Eigenbedarf: Auch getrennt lebende Ehegatten privilegiert

Eigenbedarf kann auch zugunsten getrennt lebender oder geschiedener Ehegatten angemeldet werden. Sie gehören unabhängig vom Fortbestand der Ehe "derselben Familie" an. Damit greift die Kündigungssperre bei Veräußerung an mehrere Personen nicht. Das hat der Bundesgerichtshof mit Urteil vom 02.09.2020 entschieden.

Ex-Frau benötige Wohnung

Einem Ehepaar war von seinen Vermietern die Bleibe wegen Eigenbedarfs gekündigt worden. Sie hatten das Einfamilienhaus im Juli 2001 zunächst vom Voreigentümer gemietet - dem Vater des jetzigen Vermieters. Im September 2015 veräußerte er das Grundstück an seinen Sohn sowie dessen Ehefrau. Diese lebte seit 2013 von ihrem Mann getrennt. Beide wurden als Eigentümer im Grundbuch eingetragen. Im Juli 2016 ließen sie sich scheiden. Im Mai 2017 kündigten sie das Mietverhältnis wegen Eigenbedarfs und erhoben Räumungsklage. Sie machten geltend, die Ex-Frau benötige das Haus für sich, da sie mit ihren minderjährigen Kindern und ihrem neuen Lebensgefährten in ihr Eigentum einziehen wolle. Zudem würden sich durch den Umzug Schul- und Arbeitswege verkürzen. Das AG Soest und das LG Arnsberg hielten die Eigenbedarfskündigung für begründet und gaben der Räumungsklage statt.

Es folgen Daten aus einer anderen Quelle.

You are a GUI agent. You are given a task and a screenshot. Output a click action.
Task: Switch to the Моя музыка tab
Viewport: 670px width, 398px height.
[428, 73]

BGH: Familienangehörige trotz räumlicher Trennung

Das sah der BGH genauso und wies die Revision zurück. Zwar hätten die Partner das Grundstück gemeinsam erworben, so dass grundsätzlich drei Jahre lang nicht gekündigt werden dürfe, § 577a Abs. 1a Satz 1 Nr. 1 BGB.  Die Beurteilung des LG Arnsberg, dass die Kündigungssperre keine Anwendung finde, weil die Ehegatten bei Erwerb trotz Trennung "derselben Familie" (§ 577 Abs. 1a Satz 2 BGB) angehörten, sei im Ergebnis richtig. Allerdings, so der VIII. Zivilsenat, ist die Familie auch nicht durch die Scheidung aufgelöst worden. Daher sei die vom westfälischen Gericht getroffene Unterscheidung zwischen Trennung und Scheidung unnötig.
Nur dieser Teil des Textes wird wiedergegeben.